*Activity 1*
In the article about Kepler, what is the name of the socket protocol that Tendermint-BFT is paired with?
*Activity 2*
Rewrite the article about Kepler from "This is where" to "Why Tendermint?", putting "protocol buffer files" in place of "protobuf files".

*Document extract*
-=-=-
FOAM releases Kepler, a Haskell-based Cosmos SDK

The development team of decentralized location and map protocol FOAM, have now released Kepler, a Haskell language SDK for building blockchain applications backed by the Tendermint consensus engine.

Short Summary of Tendermint

Tendermint BFT is a proof-of-stake consensus algorithm designed and implemented back in 2014-2015. The creators then started a company called Tendermint Inc. oriented around use cases and integrations, culminating in the Cosmos blockchain network. Cosmos positions itself as a “blockchain 3.0” solution, built to address the scalability and interoperability limitations of Ethereum (a 2.0 solution) and Bitcoin (a 1.0 solution).

How Tendermint Backed Applications Work

Tendermint-BFT is paired with a socket protocol called ABCI (Application BlockChain Interface). Tendermint-BFT by itself is a message ordering algorithm for a distributed system trying to process state-updating messages in the same order on every node. But this algorithm can’t tell what messages are valid or invalid for custom applications or how to determine if a node is in a valid state after updating itself with a message.

This is where ABCI comes in. ABCI is the hook that allows the consensus algorithm to pass the responsibility of message validation and state validation to a custom application. Any application that receives and responds to ABCI messages from Tendermint core is called an ABCI application.

Since ABCI is a socket protocol, it is itself language agnostic and is defined by a set of protobuf files. This means that in principle, developers can implement an ABCI application in whatever language you want to.

Why Tendermint?
-=-=-
*Data below*

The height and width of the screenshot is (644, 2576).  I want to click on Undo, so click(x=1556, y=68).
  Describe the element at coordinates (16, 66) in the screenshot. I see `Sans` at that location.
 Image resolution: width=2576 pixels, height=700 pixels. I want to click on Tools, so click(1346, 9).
-=-=-
*Exercise solution 1*
ABCI (Application BlockChain Interface).

*Exercise solution 2*
This is where ABCI comes in. ABCI is the hook that allows the consensus algorithm to pass the responsibility of message validation and state validation to a custom application. Any application that receives and responds to ABCI messages from Tendermint core is called an ABCI application.

Since ABCI is a socket protocol, it is itself language agnostic and is defined by a set of protocol buffer files. This means that in principle, developers can implement an ABCI application in whatever language you want to.

Why Tendermint?